▶ _WHAT IS BEING ASKED_:
What you return must match the records word for word, except that images are dropped.

Collected data:
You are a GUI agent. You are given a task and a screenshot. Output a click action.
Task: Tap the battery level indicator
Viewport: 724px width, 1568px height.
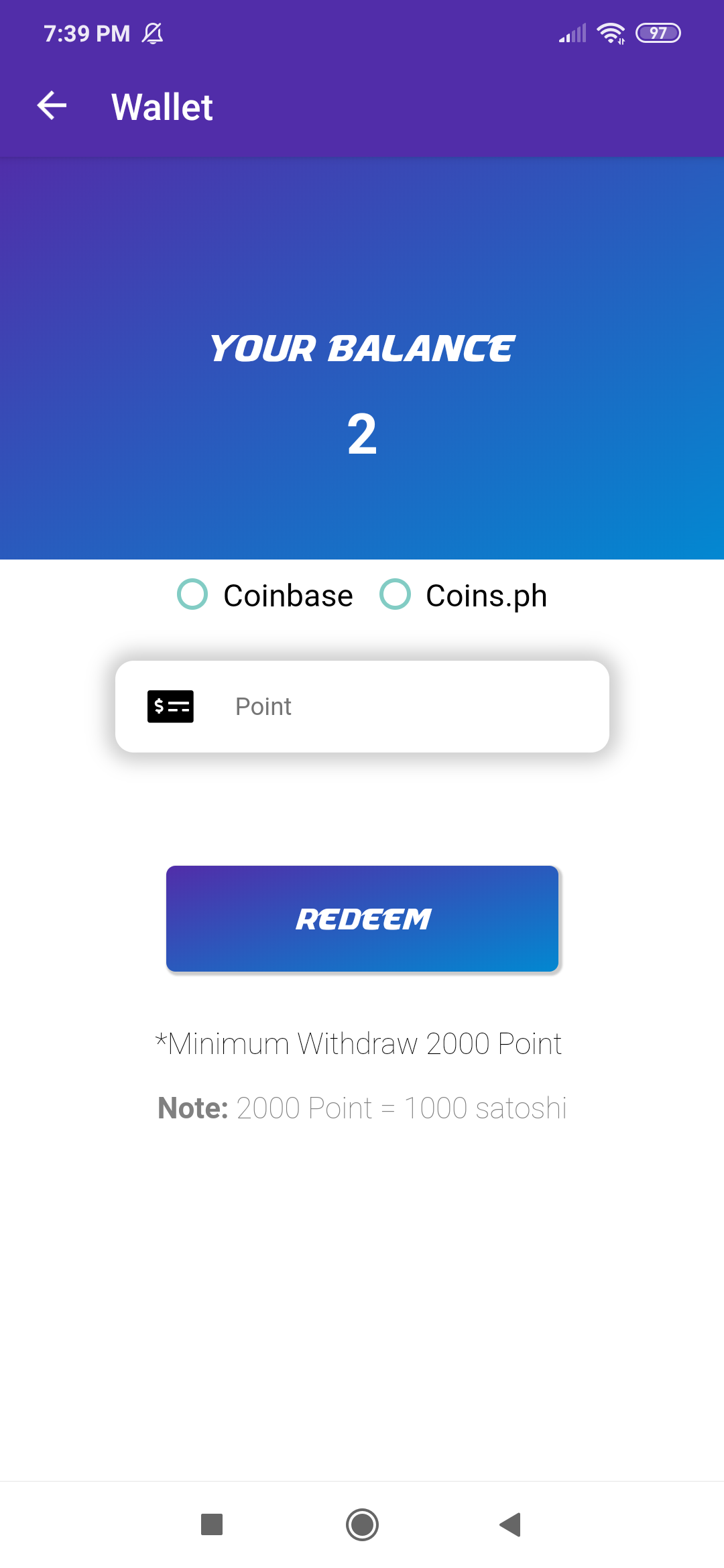658,33
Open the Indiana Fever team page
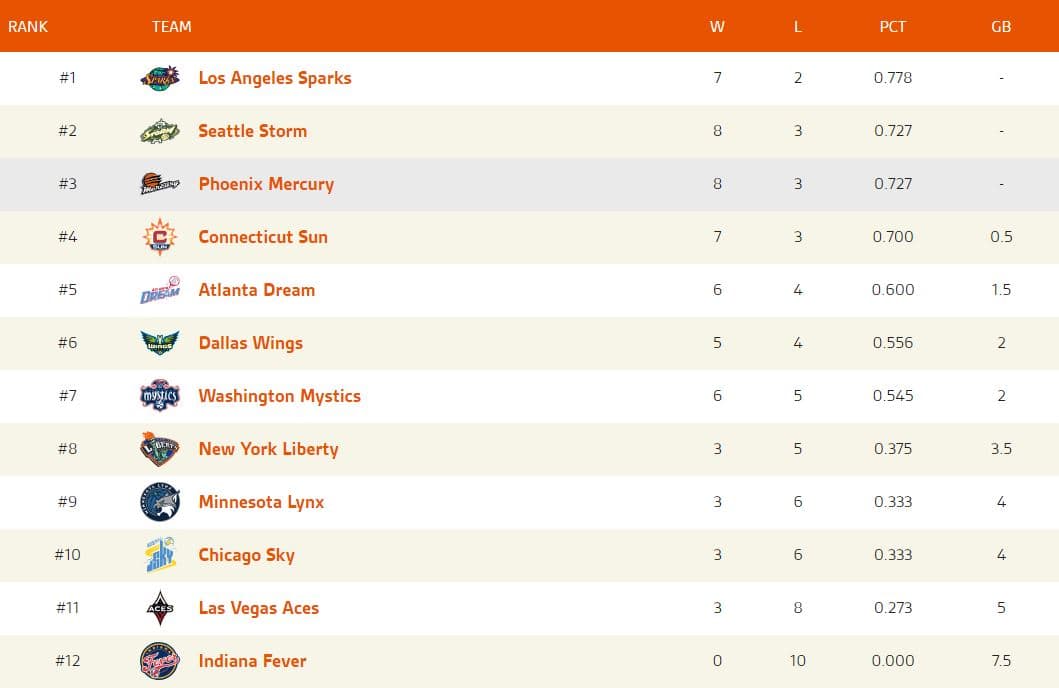The height and width of the screenshot is (688, 1059). [253, 661]
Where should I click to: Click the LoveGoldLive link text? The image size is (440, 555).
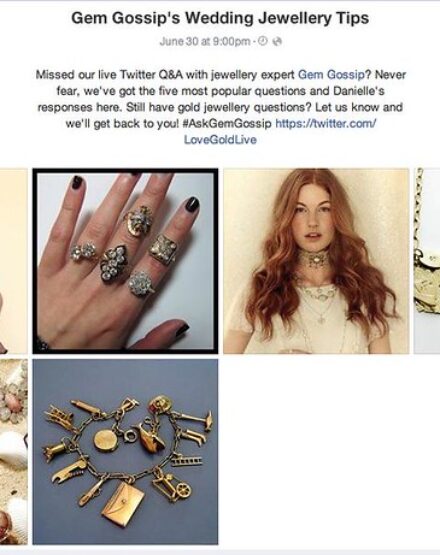220,139
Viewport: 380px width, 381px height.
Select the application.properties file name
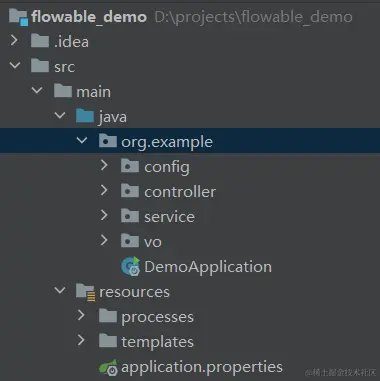(202, 367)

▶ _EXPECTED ANSWER_:
You are a GUI agent. You are given a task and a screenshot. Output a click action.
Task: Tap the battery level indicator
Viewport: 724px width, 1568px height.
658,33
Open the Indiana Fever team page
The height and width of the screenshot is (688, 1059). [253, 661]
Where should I click to: Click the LoveGoldLive link text? The image size is (440, 555).
220,139
Viewport: 380px width, 381px height.
Select the application.properties file name
(202, 367)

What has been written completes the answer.